IBM® Granite™: IBM's enterprise-class base models
The properties of foundation models could be divided into three fundamental attributes. Organizations need to know that excessive emphasis on one attribute can harm the others. Balancing these attributes is vital to tailoring the model to a company's specific needs:
- Trustworthy: Models which can be clear, explainable and harmless.
- Powerful: The right level of performance for targeted business domains and use cases.
- Cost-effective: Models that supply genetic AI at a lower total cost of ownership and risk.
IBM Granite is a flagship series of enterprise models developed by IBM Research®. These models feature an optimal mix of those attributes, with an emphasis on trust and reliability, enabling corporations to reach their genetic AI initiatives. Remember that corporations cannot scale genetic AI with base models that they can not trust.
View performance benchmarks from our Granite research report
IBM watsonx offers enterprise-class AI models which can be the results of a rigorous refinement process. This process begins with a model innovation led by IBM Research that features open collaborations and training on business-relevant content in accordance with the IBM AI Ethics Code to advertise data transparency.
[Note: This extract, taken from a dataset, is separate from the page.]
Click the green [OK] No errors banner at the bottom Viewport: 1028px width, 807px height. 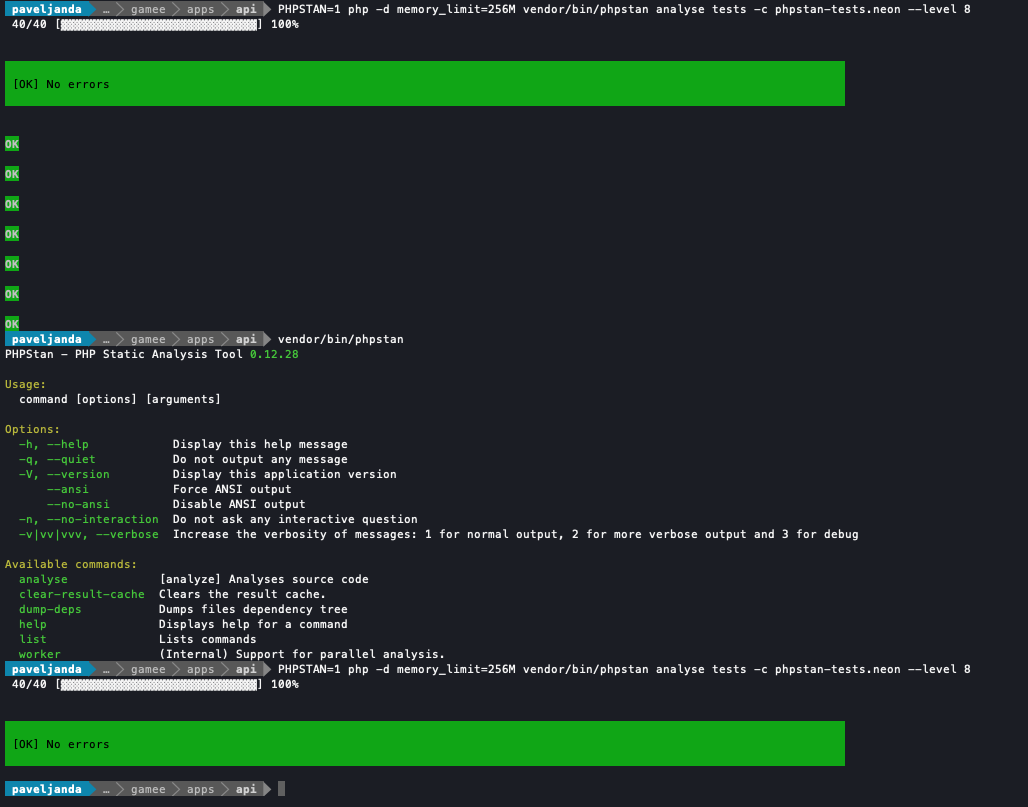click(424, 743)
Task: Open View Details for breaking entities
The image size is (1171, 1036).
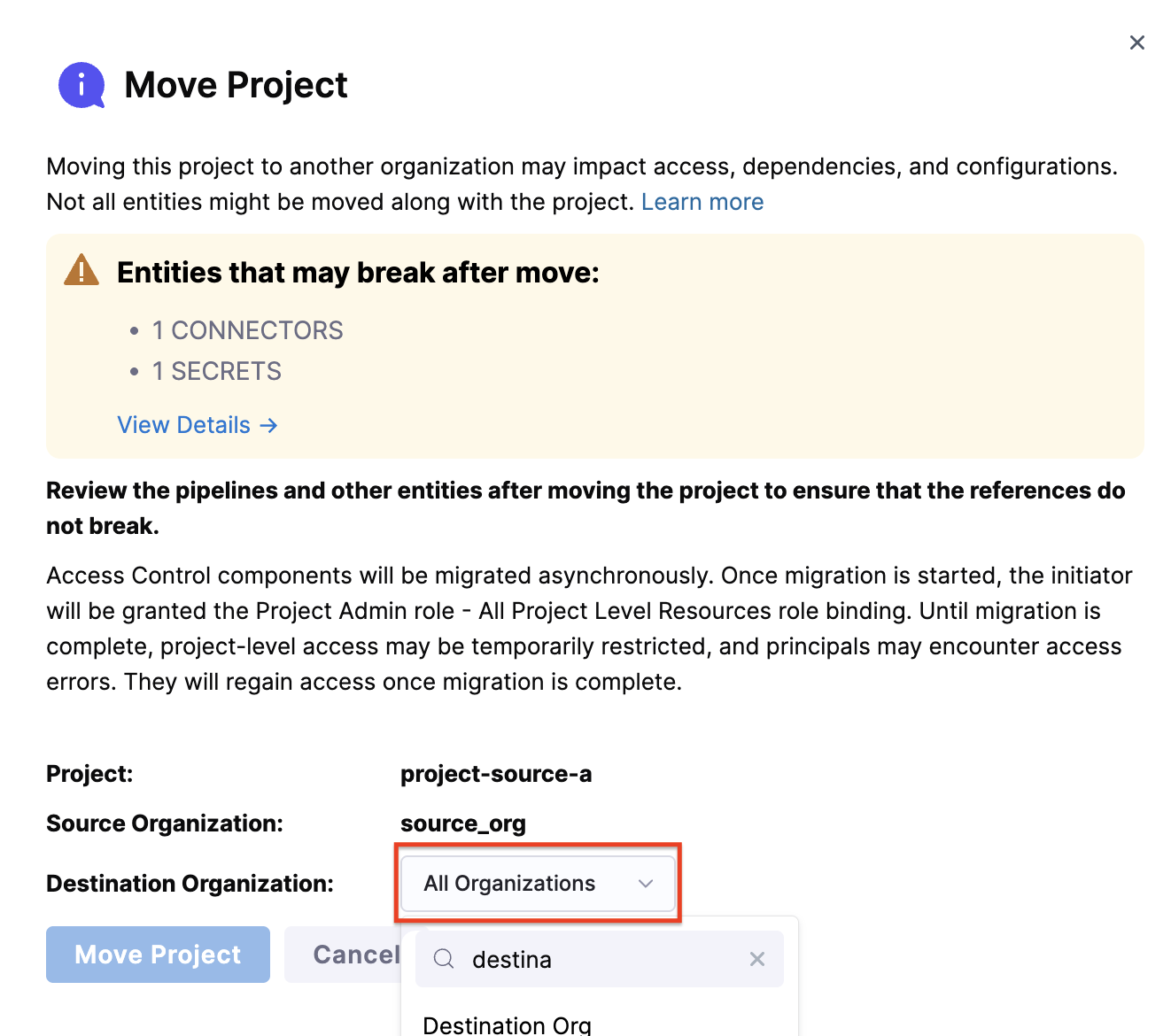Action: pos(184,426)
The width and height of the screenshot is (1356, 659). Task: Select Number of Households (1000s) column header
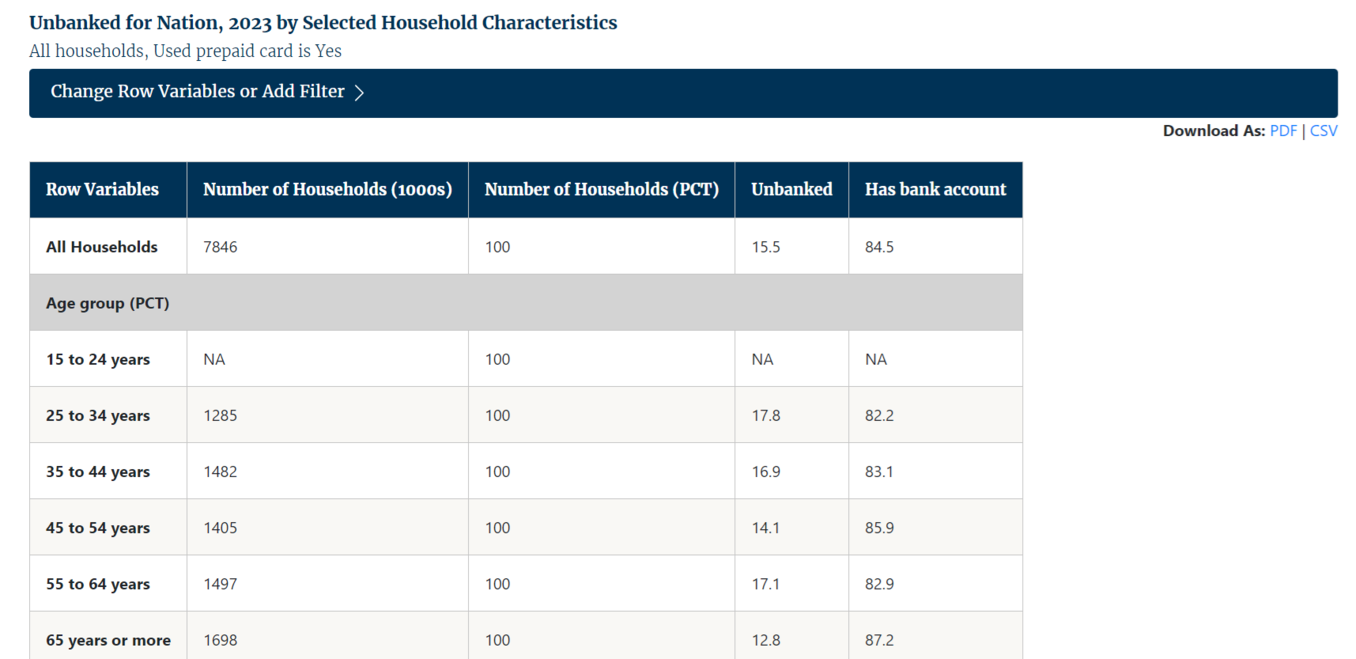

IBM Research has developed a command optimization technique that adds features essential for enterprise use to each IBM-developed and choose open source models. Beyond academic benchmarks, our “FM_EVAL” dataset simulates real-world AI applications in corporations. The most robust models from this pipeline are made available on IBM® watsonx.ai™, providing customers with reliable, enterprise-class AI base models of the generation, as shown within the image:
Latest model announcements:
- Granite code models: a family of models trained in 116 programming languages and ranging in size from 3 to 34 billion parameters, in each a base model and statement-following model variants.
- Granite-7b-lab: Supports common tasks and is optimized using IBM's Large-Scale Alignment of Chatbots (LAB) to include latest skills and knowledge.
Test our enterprise-class foundation models on Watsonx with our latest watsonx.ai chat demo. Discover their skills in summarizing, content creation and document processing through an easy and intuitive chat interface.